## EXERCISE INSTRUCTIONS
[1] Answer these questions from the text on the installation Conical.
(a) What was the mirror's membrane stretched over?
(b) In what year was the film adaptation of The Invisible Man released?
(c) What emphasized the Rorschach-like patterns?
[2] Write out the part of the text on the installation Conical starting with "The revolutionary illusionism" and going on through "and the viewer.".

## PROVIDED PASSAGE
Subtle shifts in the reading of the architecture of Conical were overpowered by the seemingly fragmented bodies of the other viewers floating hand gestures, disembodied heads, absent torsos caused by a deceptively simple device. A mirrored wall bisected the gallery, with the middle band removed and placed across an adjacent corner. The mirror was a highly reflective membrane, stretched over a triangulated steel frame and heated with blowtorches to be pulled absolutely taught. The material suggested the infinitely sensitive chemical surface of a photographic negative or cine-film. Perhaps solarisation, the lower-tech forerunner of such processes, where the negative or shadow of an object is recorded through sunlight falling over it and onto specially treated paper, more accurately described the interplay of presence, absence and light in the installation. Curious moments of mise en scène proliferated, often reminiscent of the 1933 film adaptation of H.G. Wells’ The Invisible Man (1897), as the field of our peripheral vision became a mutable and fluctuating zone, a blind spot in our experience of the gallery.
The revolutionary illusionism of James Whales‘ early special effects seemed to resonate throughout the installation. Voids in perception were encountered in the locations where the reflective surface of the work and the fabric of the architecture met. Too intimate to be disrupted by the reflected image of the viewer, these small sites created Rorschach-like patterns, an effect emphasized by the mottled texture of the distressed walls of the gallery. As intended with the original psychometric tests, these quieter instances in the installation where the imagination of the viewer projected through the perception of an image represented unformed absences. Capable of registering the act of perception alone, they excluded the absolutes of both the space and the viewer.

## Saved entries
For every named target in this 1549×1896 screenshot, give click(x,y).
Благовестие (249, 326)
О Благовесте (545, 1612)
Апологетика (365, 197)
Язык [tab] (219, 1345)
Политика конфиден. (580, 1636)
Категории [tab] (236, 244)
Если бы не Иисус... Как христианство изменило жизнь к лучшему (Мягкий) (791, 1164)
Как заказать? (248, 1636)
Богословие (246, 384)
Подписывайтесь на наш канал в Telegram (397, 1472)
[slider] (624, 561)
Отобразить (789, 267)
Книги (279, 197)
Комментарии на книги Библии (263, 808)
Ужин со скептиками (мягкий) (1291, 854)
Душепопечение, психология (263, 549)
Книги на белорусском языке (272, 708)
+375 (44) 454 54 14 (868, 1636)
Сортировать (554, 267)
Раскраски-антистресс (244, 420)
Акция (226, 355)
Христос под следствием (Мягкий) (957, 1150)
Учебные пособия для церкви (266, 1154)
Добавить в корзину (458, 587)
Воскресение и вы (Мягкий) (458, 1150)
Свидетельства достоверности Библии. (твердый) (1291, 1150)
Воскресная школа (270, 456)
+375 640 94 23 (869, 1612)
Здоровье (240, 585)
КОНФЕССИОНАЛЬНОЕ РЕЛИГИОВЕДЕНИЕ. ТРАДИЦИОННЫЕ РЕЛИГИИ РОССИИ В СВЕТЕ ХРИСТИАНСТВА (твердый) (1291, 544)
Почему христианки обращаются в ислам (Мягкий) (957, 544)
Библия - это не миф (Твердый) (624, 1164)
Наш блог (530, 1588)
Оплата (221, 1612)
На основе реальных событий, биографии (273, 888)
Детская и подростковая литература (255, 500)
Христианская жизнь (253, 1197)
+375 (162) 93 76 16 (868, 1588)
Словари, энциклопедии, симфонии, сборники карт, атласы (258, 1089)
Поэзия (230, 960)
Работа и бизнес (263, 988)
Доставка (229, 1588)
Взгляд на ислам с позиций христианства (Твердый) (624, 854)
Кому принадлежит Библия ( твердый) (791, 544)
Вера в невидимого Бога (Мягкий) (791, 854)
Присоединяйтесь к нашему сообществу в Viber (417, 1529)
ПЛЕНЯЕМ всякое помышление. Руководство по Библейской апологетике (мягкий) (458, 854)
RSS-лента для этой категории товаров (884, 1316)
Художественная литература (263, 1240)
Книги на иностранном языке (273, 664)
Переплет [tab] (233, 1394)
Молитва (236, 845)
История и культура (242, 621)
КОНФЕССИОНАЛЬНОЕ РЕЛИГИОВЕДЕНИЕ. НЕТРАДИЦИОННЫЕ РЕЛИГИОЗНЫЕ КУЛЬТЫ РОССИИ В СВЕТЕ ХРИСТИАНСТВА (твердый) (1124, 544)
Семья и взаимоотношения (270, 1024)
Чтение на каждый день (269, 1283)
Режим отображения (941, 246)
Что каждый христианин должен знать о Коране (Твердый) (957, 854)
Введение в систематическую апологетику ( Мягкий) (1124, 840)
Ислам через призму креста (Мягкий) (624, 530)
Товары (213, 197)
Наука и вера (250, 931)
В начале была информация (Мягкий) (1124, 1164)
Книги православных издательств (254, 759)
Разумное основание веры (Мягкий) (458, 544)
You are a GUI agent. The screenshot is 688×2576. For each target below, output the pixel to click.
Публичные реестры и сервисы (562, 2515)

## PER-TASK OUTPUTS
[1]
(a) A triangulated steel frame.
(b) 1933.
(c) The mottled texture of the distressed walls of the gallery.

[2]
The revolutionary illusionism of James Whales‘ early special effects seemed to resonate throughout the installation. Voids in perception were encountered in the locations where the reflective surface of the work and the fabric of the architecture met. Too intimate to be disrupted by the reflected image of the viewer, these small sites created Rorschach-like patterns, an effect emphasized by the mottled texture of the distressed walls of the gallery. As intended with the original psychometric tests, these quieter instances in the installation where the imagination of the viewer projected through the perception of an image represented unformed absences. Capable of registering the act of perception alone, they excluded the absolutes of both the space and the viewer.